Exactly as written, output each of the entries below.

──────────

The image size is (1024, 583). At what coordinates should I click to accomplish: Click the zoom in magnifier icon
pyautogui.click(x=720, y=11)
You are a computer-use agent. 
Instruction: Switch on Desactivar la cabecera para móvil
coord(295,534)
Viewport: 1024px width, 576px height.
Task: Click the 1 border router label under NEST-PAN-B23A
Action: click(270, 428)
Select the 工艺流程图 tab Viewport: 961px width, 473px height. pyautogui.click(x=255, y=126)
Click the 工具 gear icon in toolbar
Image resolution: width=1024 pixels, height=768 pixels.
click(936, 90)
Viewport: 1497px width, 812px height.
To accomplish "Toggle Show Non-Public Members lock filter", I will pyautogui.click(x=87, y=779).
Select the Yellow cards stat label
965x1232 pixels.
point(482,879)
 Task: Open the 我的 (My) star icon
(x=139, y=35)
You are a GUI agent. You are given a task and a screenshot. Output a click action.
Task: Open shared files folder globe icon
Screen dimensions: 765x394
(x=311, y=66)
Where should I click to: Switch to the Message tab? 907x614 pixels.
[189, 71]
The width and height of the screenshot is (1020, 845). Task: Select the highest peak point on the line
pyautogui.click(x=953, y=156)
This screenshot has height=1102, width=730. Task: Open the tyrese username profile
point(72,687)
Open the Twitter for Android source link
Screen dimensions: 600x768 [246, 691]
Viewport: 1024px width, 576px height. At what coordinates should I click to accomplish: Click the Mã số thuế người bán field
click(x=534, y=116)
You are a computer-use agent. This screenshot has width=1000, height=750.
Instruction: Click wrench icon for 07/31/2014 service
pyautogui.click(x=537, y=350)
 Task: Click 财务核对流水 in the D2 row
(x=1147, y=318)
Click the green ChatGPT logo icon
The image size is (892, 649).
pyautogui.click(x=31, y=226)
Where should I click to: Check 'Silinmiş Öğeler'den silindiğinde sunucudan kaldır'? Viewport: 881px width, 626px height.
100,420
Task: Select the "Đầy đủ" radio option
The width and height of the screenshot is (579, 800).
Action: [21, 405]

──────────

Your response:
The image size is (1024, 583). At what coordinates should I click to accomplish: Click the zoom in magnifier icon
pyautogui.click(x=720, y=11)
You are a computer-use agent. 
Instruction: Switch on Desactivar la cabecera para móvil
coord(295,534)
Viewport: 1024px width, 576px height.
Task: Click the 1 border router label under NEST-PAN-B23A
Action: click(270, 428)
Select the 工艺流程图 tab Viewport: 961px width, 473px height. pyautogui.click(x=255, y=126)
Click the 工具 gear icon in toolbar
Image resolution: width=1024 pixels, height=768 pixels.
click(936, 90)
Viewport: 1497px width, 812px height.
To accomplish "Toggle Show Non-Public Members lock filter", I will pyautogui.click(x=87, y=779).
Select the Yellow cards stat label
965x1232 pixels.
point(482,879)
 Task: Open the 我的 (My) star icon
(x=139, y=35)
You are a GUI agent. You are given a task and a screenshot. Output a click action.
Task: Open shared files folder globe icon
Screen dimensions: 765x394
(x=311, y=66)
Where should I click to: Switch to the Message tab? 907x614 pixels.
[189, 71]
The width and height of the screenshot is (1020, 845). Task: Select the highest peak point on the line
pyautogui.click(x=953, y=156)
This screenshot has height=1102, width=730. Task: Open the tyrese username profile
point(72,687)
Open the Twitter for Android source link
Screen dimensions: 600x768 [246, 691]
Viewport: 1024px width, 576px height. At what coordinates should I click to accomplish: Click the Mã số thuế người bán field
click(x=534, y=116)
You are a computer-use agent. This screenshot has width=1000, height=750.
Instruction: Click wrench icon for 07/31/2014 service
pyautogui.click(x=537, y=350)
 Task: Click 财务核对流水 in the D2 row
(x=1147, y=318)
Click the green ChatGPT logo icon
The image size is (892, 649).
pyautogui.click(x=31, y=226)
Where should I click to: Check 'Silinmiş Öğeler'den silindiğinde sunucudan kaldır'? Viewport: 881px width, 626px height.
100,420
Task: Select the "Đầy đủ" radio option
The width and height of the screenshot is (579, 800).
Action: [21, 405]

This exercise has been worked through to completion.